In a 24-month carcinogenicity study, CD-1 mice were treated orally with lansoprazole doses of 15 to 600 mg per kg per day, 2 to 80 times the recommended human lansoprazole dose based on BSA. Lansoprazole produced a dose-related increased incidence of gastric ECL cell hyperplasia. It also produced an increased incidence of liver tumors (hepatocellular adenoma plus carcinoma). The tumor incidences in male mice treated with 300 and 600 mg lansoprazole per kg per day (40 to 80 times the recommended human lansoprazole dose based on BSA) and female mice treated with 150 to 600 mg lansoprazole per kg per day (20 to 80 times the recommended human lansoprazole dose based on BSA) exceeded the ranges of background incidences in historical controls for this strain of mice. Lansoprazole treatment produced adenoma of rete testis in male mice receiving 75 to 600 mg per kg per day (10 to 80 times the recommended human lansoprazole dose based on BSA).
A 26-week p53 (+/-) transgenic mouse carcinogenicity study of lansoprazole was not positive. Lansoprazole was positive in the Ames test and the in vitro human lymphocyte chromosomal aberration assay. Lansoprazole was not genotoxic in the ex vivo rat hepatocyte unscheduled DNA synthesis (UDS) test, the in vivo mouse micronucleus test or the rat bone marrow cell chromosomal aberration test.
Dexlansoprazole was positive in the Ames test and in the in vitro chromosome aberration test using Chinese hamster lung cells. Dexlansoprazole was negative in the in vivo mouse micronucleus test. The potential effects of dexlansoprazole on fertility and reproductive performance were assessed using lansoprazole studies. Lansoprazole at oral doses up to 150 mg per kg per day (40 times the recommended human lansoprazole dose based on BSA) was found to have no effect on fertility and reproductive performance of male and female rats.
Animal Toxicology and/or Pharmacology: Reproductive Toxicology Studies: A reproduction study conducted in rabbits at oral dexlansoprazole doses up to 30 mg per kg per day (approximately 9 times the maximum recommended human dexlansoprazole dose [60 mg per day] based on BSA) revealed no evidence of impaired fertility or harm to the fetus due to dexlansoprazole.
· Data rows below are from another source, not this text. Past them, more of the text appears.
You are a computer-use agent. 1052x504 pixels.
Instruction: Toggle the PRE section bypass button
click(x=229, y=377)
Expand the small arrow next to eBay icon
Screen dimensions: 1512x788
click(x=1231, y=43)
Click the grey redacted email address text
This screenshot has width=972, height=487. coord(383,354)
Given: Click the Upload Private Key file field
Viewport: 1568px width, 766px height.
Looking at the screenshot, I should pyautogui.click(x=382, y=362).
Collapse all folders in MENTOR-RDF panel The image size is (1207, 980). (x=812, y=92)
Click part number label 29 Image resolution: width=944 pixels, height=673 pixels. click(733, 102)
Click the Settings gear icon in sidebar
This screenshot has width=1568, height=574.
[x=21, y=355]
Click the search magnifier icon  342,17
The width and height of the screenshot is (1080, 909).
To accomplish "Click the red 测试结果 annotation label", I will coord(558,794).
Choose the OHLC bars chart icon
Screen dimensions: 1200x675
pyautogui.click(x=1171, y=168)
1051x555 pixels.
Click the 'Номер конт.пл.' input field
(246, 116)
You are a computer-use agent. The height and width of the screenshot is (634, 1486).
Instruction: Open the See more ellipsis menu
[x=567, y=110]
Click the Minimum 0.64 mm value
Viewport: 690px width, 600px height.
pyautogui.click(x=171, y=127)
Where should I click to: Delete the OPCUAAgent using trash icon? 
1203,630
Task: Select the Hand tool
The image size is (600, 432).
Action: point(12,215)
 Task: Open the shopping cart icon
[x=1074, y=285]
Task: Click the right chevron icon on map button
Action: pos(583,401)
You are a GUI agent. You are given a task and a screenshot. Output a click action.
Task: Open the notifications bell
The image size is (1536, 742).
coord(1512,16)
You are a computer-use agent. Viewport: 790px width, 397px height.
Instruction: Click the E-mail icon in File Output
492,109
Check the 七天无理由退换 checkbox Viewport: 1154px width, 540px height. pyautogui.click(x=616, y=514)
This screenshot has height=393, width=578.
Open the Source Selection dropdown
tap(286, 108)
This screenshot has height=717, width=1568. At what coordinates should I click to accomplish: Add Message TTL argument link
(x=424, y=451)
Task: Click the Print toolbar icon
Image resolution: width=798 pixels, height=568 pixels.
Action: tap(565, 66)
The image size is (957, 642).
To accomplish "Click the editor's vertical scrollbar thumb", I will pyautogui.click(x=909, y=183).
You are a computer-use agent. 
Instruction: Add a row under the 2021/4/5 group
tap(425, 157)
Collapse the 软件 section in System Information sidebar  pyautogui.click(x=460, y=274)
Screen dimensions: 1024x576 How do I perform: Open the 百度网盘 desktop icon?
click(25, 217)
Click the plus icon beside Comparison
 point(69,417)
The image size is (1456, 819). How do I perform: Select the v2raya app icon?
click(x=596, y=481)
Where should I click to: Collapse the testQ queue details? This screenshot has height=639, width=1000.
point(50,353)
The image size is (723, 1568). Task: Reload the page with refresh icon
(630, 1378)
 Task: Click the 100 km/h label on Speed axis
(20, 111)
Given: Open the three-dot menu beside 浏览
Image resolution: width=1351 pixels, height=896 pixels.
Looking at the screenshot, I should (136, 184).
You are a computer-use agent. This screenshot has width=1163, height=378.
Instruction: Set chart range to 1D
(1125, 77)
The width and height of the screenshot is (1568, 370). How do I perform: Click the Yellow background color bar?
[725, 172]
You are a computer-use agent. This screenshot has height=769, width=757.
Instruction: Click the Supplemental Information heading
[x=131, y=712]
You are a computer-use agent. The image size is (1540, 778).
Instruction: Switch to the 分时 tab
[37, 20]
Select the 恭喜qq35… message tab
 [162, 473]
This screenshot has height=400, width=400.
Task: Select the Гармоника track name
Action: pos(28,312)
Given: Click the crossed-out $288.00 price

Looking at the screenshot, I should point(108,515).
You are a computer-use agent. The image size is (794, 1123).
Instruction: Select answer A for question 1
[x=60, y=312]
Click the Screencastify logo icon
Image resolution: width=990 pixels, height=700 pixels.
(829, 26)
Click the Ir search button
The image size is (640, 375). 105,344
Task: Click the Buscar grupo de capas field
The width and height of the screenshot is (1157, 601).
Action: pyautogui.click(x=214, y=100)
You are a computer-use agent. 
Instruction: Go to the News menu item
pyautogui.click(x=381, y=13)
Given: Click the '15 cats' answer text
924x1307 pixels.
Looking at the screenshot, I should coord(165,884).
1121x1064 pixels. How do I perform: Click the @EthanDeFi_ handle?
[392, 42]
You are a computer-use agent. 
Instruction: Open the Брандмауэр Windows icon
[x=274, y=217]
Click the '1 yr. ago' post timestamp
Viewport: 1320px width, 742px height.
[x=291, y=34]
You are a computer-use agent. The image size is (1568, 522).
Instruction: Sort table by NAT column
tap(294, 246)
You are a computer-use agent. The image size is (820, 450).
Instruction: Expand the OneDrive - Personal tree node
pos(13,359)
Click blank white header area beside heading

In addition, reproduction studies performed in pregnant rats with oral lansoprazole at doses up to 150 mg per kg per day (40 times the recommended human lansoprazole dose based on BSA) and in pregnant rabbits at oral lansoprazole doses up to 30 mg per kg per day (16 times the recommended human lansoprazole dose based on BSA) revealed no evidence of impaired fertility or harm to the fetus due to lansoprazole.